'Max' unleashes Hell on Wheels
28 November 2001
Warning: Spoilers
***SPOILERS*** ***SPOILERS*** Emergency room doctor-turned-director George Miller, and a ravaged-looking Mel Gibson, first made significant marks in the US with this wildly inventive, unbelievably high-intensity chase thriller. The middle segment of a trilogy (between the shambolic but interesting 'Mad Max' and the pretentious, rambling mess 'Mad Max Beyond Thunderdome'), MM2 was hugely influential for its grungy, comic-book style and kinetic feel. It remains easily the best of its type and one of the finest action films ever made.

Note: description may contain spoilers--

The film opens on a world where civilization has collapsed and the Australian desert is peopled by nomadic scavengers fighting each other for increasingly scarce resources, particularly fuel for the few remaining motor vehicles.
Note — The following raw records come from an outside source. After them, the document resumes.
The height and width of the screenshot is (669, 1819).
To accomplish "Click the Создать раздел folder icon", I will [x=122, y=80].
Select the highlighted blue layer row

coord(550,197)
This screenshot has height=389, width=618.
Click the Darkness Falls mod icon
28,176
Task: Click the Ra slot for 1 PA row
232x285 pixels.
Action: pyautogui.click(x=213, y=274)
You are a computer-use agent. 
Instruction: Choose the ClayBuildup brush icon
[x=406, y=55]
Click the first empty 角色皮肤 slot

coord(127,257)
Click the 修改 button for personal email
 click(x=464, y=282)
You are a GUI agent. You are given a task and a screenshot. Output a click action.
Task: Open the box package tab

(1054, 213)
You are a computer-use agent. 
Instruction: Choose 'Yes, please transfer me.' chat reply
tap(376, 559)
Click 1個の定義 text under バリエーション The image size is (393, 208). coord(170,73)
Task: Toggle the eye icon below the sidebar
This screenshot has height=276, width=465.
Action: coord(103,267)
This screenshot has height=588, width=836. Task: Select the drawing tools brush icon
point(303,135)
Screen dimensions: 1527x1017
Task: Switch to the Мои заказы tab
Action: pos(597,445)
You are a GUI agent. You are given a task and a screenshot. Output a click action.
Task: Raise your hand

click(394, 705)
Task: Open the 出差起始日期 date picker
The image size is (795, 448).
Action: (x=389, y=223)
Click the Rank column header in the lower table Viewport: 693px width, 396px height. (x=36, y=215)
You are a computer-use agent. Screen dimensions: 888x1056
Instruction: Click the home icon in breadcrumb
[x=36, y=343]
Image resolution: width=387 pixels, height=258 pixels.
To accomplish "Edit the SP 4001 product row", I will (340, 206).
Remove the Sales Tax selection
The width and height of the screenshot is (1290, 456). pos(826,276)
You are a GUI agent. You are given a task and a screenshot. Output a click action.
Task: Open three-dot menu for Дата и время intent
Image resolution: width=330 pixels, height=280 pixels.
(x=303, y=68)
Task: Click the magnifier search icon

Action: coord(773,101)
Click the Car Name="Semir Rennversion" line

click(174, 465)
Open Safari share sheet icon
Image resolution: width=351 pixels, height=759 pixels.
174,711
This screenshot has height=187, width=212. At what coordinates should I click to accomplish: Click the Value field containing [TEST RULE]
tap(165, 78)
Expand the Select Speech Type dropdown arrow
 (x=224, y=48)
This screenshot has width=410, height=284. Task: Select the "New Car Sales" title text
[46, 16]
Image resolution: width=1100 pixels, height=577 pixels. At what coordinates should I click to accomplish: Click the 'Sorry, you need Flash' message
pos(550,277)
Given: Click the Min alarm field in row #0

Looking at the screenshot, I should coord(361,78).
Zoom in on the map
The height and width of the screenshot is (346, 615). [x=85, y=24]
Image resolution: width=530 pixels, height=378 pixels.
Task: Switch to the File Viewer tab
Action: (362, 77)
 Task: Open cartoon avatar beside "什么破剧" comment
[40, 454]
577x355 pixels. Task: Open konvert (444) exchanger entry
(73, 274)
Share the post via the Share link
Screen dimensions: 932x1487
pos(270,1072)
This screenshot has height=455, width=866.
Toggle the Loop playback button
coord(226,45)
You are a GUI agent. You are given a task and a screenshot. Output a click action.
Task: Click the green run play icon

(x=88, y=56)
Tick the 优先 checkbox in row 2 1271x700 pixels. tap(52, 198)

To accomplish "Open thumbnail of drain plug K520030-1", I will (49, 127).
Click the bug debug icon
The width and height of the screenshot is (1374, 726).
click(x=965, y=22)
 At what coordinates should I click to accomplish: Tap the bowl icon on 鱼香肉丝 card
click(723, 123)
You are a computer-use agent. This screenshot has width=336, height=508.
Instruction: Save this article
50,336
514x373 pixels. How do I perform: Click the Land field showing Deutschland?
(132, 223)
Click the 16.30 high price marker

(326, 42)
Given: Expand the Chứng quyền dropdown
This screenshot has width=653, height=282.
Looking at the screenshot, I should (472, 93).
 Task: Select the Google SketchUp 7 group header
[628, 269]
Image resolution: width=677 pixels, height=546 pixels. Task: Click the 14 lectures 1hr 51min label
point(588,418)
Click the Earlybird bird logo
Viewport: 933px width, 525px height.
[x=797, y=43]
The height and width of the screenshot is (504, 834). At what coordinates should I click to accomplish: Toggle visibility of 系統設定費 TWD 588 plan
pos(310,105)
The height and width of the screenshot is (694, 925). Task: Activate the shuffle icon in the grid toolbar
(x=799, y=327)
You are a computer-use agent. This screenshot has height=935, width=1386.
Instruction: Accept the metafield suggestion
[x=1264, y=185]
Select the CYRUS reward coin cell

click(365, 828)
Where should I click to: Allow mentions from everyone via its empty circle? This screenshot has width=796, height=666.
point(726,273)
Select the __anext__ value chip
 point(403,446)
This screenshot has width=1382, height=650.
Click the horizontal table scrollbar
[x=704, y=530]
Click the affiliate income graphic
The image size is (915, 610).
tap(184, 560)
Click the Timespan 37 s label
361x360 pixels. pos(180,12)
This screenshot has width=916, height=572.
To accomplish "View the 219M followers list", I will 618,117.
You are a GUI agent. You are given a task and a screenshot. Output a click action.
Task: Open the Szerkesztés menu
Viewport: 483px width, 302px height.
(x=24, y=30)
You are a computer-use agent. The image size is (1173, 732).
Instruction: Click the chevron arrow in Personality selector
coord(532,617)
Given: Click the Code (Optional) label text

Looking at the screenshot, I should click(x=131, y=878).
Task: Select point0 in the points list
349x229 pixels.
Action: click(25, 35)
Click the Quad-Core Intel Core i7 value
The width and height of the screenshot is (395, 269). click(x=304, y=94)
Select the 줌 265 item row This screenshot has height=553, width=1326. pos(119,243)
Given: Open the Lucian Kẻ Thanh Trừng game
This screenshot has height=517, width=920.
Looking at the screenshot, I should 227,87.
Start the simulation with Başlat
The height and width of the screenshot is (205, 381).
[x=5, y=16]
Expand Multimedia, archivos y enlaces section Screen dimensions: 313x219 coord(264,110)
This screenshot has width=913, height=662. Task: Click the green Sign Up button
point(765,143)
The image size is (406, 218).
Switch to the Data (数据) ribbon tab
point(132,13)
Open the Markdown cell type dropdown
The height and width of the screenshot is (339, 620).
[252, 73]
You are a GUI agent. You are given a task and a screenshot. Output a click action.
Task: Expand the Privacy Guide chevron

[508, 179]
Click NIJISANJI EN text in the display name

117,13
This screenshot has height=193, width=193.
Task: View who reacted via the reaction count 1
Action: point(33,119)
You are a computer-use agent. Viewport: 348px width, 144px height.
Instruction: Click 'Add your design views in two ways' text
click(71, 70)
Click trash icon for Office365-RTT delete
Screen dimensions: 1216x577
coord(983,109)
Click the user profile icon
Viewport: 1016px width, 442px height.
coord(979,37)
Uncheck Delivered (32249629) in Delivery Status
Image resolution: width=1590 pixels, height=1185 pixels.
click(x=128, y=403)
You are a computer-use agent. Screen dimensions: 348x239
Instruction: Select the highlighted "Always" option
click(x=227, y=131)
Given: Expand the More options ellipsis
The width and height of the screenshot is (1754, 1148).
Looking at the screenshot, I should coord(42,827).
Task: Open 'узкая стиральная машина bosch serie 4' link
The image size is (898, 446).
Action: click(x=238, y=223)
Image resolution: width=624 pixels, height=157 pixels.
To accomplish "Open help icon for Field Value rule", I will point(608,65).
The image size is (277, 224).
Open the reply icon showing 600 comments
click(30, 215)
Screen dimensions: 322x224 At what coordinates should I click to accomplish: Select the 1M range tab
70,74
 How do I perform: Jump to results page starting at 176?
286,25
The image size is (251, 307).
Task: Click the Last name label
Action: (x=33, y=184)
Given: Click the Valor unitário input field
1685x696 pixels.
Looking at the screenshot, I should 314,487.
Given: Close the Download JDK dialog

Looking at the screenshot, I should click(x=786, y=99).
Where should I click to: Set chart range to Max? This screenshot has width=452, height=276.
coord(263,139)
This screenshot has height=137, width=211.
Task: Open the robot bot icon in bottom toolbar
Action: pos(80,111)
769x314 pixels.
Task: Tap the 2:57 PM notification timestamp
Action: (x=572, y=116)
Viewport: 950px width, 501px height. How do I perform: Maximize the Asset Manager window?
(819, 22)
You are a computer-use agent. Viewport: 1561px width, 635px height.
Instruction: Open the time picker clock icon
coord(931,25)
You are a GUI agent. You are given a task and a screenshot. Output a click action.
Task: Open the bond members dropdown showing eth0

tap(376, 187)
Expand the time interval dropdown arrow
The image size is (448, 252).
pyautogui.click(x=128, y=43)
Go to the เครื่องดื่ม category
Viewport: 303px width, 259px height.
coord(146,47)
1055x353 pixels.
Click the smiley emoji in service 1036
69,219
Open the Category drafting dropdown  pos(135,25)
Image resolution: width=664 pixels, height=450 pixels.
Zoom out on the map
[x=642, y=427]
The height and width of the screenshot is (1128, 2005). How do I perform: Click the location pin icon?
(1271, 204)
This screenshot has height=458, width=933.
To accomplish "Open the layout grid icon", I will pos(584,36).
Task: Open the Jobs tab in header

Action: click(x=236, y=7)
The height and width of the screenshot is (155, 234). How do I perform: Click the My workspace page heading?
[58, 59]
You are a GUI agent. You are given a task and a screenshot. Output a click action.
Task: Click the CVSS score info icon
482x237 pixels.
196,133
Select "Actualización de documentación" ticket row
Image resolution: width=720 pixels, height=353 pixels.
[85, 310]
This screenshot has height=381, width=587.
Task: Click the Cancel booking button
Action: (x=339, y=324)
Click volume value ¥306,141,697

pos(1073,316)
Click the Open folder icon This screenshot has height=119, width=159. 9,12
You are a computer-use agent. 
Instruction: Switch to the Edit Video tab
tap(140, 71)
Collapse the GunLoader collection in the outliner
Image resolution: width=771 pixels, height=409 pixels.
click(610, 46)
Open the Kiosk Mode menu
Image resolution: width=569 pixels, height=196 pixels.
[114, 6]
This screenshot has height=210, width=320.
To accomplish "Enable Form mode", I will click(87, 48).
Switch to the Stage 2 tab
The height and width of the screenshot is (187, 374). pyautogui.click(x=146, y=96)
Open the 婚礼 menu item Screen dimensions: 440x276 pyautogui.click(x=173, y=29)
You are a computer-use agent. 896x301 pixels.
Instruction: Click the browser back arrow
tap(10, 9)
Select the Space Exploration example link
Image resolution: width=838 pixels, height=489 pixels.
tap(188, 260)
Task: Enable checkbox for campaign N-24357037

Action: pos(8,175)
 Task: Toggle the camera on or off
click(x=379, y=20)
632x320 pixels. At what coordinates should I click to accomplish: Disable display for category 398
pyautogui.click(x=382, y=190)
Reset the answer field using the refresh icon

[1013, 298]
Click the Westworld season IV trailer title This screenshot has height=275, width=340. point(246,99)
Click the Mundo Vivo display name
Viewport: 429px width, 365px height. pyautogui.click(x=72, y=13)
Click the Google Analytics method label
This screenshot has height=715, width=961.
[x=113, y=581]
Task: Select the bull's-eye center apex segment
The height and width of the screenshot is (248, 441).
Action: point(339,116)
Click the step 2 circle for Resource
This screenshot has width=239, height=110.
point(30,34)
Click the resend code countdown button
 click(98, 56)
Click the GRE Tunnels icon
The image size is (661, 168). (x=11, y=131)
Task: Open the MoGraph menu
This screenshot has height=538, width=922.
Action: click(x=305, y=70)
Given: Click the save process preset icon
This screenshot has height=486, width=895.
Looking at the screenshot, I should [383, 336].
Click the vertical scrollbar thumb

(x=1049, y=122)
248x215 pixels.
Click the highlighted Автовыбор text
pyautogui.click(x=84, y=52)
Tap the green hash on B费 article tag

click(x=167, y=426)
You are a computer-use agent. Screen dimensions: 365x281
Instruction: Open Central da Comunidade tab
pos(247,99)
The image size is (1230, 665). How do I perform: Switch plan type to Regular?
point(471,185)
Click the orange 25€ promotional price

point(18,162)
One of these lost souls is the loner Max Rocketansky (Gibson), a former cop who wanders this Wasteland in his battered V-8 Interceptor with only a mongrel dog for company.

After a run-in with a twitchy, half-crazed aviator, the Gyro Captain (Bruce Spence), who tries to rob Max of his gear, Max spares the Captain's life when he reveals the existence of a nearby encampment where fuel is abundant. With his reluctant prisoner in tow, Max heads for the compound, where he discovers that it is under siege by a horde of thugs under the direction of a fearsome, merciless warlord known as the Humungus (Kjell Nilsson). Talking his way in between attacks, Max learns that the relatively civilized (and unfortunately, rather colorless) inhabitants have a tankerload of fuel and are planning to use it in a breakout run to the coast. The problem: they have no truck that can haul the tanker. Max, however, knows where one can be found. A deal is struck, but first Max must get past the Humungus and his chief enforcer, the mohawk-wearing maniac Wez (Vernon Wells)...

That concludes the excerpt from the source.